◆ Passage given ◆
Campania is a thrilling place. The hectic metropolis of Naples, the mysteries of Pompeii, the bucolic surroundings and gutsy wines of Taurasi and, of course, magnificent foodstuffs as exemplified by Mozzarella di Bufala (the best in the world and a D.O.P. product), help create a destination that is unique in the world of wine, food and travel.

The vertical tasting at Mastroberardino.

I recently spent the afternoon of Saturday, March 9, 2013, engrossed in a vertical tasting of Taurasi at Mastroberardino that spanned more than six decades. I have long considered Mastroberardino, the first winery in the region to export outside of the province, to be the best such operation in Campania. I had also previously met Piero Mastroberardino in Denver in 2012 and had instantly bonded with this humble, artistic, articulate, tenth-generation winery owner.

Mastroberardino was originally established in the 1750s by Pietro di Mastro Berardino, who was awarded the professional title of Mastro as a testament to his winemaking skills. Current winery owner Piero Mastroberardino, son of legendary Antonio, is much like Pietro, an artist grounded in reality. His paintings adorn many of the winery's open spaces as well as the restaurant and clubhouse walls at the family's Morabianca del Radici Resort and Golf Club in Irpinia. He is also an accomplished musician and a full professor of social science at nearby Università degli Studi di Foggia.

Clearly this is a man with layers, and his wines all express a high level of complexity. Because of Mastroberardino's rich history, the winery maintains a collection of letters and photographs spanning more than 120 years that show an impressive entrepreneurial bent. Letters from Pietro's son Michele, sent from South America before the turn of the century, detail his first ventures in Montevideo, Uruguay and São Paulo, Brazil. One missive from 1906, asking for financial backing to visit the emerging city of New York, demonstrates how this family has always looked forward while embracing its heritage.

◆ Raw data ◆
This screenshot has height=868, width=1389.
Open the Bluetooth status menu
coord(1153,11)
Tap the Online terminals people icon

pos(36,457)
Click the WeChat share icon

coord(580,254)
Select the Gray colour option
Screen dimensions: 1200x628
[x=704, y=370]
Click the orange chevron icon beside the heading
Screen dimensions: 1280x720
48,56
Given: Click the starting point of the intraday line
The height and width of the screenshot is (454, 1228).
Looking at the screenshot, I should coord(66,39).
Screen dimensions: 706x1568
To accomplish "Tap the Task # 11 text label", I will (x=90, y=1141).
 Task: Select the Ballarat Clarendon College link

◆ Required task ◆
Condense the paragraph of the Campania passage that begins "Mastroberardino was originally established" into a short bulleted list that keeps its main facts. The records come from a source separate from the Campania passage.

◆ Task response ◆
- Pietro di Mastro Berardino founded Mastroberardino in the 1750s. The title Mastro recognized his winemaking skill.
- Current owner Piero Mastroberardino, son of the legendary Antonio, is, like Pietro, an artist grounded in reality.
- His paintings hang in the winery's open spaces and in the restaurant and clubhouse at the family's Morabianca del Radici Resort and Golf Club in Irpinia.
- He is also an accomplished musician and a full professor of social science at Università degli Studi di Foggia.